(DATASET RECORDS begins)

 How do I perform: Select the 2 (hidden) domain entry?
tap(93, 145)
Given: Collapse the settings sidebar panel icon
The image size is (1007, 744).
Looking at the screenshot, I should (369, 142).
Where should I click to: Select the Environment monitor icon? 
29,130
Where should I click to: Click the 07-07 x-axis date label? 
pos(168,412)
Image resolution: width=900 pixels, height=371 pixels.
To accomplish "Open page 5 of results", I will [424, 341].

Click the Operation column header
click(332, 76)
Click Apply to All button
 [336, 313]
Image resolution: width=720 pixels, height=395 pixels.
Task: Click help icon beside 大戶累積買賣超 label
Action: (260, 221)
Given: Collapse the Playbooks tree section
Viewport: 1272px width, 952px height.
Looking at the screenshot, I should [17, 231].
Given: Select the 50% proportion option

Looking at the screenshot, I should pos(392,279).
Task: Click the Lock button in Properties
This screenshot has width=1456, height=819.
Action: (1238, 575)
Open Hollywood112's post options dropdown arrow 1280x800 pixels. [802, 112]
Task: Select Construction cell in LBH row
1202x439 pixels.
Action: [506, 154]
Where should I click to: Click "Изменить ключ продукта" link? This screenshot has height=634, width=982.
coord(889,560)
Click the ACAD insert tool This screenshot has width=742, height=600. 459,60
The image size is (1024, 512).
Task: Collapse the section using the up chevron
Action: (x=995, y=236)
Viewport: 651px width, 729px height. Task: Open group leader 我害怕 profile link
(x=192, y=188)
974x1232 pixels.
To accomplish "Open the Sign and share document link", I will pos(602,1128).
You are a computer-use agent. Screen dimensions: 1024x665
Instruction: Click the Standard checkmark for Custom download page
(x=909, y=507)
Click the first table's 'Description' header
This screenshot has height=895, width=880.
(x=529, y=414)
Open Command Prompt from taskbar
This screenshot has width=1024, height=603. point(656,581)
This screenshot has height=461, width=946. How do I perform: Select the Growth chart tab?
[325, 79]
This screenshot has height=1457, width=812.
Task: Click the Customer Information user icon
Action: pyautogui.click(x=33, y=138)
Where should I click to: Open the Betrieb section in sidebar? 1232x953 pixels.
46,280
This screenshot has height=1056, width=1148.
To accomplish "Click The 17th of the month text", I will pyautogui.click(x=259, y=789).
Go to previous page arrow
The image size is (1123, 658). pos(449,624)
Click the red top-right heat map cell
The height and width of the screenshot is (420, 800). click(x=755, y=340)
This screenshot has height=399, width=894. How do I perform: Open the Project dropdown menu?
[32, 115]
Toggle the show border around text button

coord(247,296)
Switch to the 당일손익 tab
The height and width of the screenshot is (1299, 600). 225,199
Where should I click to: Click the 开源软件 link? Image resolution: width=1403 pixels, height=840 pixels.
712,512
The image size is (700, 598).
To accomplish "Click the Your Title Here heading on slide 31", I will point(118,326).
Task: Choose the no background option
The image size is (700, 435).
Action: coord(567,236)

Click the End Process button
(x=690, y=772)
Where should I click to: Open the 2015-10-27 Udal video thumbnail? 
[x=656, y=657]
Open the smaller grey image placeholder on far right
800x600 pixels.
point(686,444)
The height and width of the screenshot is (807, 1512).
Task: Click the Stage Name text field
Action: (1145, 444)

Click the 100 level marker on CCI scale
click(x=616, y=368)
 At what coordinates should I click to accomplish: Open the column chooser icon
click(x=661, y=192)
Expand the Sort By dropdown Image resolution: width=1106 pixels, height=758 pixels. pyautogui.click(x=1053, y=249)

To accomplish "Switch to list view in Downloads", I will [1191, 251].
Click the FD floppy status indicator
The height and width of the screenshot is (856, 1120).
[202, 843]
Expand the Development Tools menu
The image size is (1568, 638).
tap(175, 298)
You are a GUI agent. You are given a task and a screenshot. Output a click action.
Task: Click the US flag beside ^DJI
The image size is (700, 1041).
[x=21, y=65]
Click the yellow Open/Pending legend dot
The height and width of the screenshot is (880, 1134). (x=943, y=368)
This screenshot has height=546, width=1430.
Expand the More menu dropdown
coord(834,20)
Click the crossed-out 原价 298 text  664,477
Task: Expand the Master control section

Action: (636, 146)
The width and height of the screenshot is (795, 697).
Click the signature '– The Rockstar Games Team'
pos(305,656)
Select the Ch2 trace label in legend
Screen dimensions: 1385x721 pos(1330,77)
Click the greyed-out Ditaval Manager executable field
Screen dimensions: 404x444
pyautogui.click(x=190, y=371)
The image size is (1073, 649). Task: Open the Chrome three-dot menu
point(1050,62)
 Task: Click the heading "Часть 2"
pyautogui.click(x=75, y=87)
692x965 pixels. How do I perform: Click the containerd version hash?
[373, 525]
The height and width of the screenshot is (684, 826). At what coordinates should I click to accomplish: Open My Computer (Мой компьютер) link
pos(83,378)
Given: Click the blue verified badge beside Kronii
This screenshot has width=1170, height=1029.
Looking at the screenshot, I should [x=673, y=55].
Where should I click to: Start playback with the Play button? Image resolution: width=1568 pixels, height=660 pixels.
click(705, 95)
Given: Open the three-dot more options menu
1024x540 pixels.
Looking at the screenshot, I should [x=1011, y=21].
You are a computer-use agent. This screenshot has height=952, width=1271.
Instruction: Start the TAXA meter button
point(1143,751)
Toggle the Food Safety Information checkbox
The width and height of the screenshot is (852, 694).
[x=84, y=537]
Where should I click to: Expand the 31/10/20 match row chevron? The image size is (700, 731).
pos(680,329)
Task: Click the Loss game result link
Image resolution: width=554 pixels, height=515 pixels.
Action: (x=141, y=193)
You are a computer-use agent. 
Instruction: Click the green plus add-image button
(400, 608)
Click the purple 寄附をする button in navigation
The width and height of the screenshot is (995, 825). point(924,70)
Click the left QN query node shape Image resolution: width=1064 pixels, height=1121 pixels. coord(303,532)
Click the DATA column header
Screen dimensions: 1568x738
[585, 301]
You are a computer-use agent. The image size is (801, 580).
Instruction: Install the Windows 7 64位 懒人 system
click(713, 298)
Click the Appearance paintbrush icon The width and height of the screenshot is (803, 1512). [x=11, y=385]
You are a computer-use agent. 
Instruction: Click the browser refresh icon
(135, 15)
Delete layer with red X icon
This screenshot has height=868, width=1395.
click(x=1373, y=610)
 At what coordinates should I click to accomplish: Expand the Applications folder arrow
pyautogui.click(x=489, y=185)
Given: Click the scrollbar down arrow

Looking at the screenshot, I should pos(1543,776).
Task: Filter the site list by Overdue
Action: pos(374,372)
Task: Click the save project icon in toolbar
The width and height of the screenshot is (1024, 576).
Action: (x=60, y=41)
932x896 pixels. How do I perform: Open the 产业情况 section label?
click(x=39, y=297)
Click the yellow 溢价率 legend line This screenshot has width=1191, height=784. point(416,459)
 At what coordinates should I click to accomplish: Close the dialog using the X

(DATASET RECORDS ends)

WHAT THE TASK ASKS:
What lines of the preceding data include the string "agent"? Pull them out.

OUTPUT BELOW:
You are a computer-use agent. Screen dimensions: 1024x665
You are a GUI agent. You are given a task and a screenshot. Output a click action.
You are a computer-use agent. This screenshot has height=952, width=1271.
You are a computer-use agent. 
You are a computer-use agent. The image size is (801, 580).
You are a computer-use agent. 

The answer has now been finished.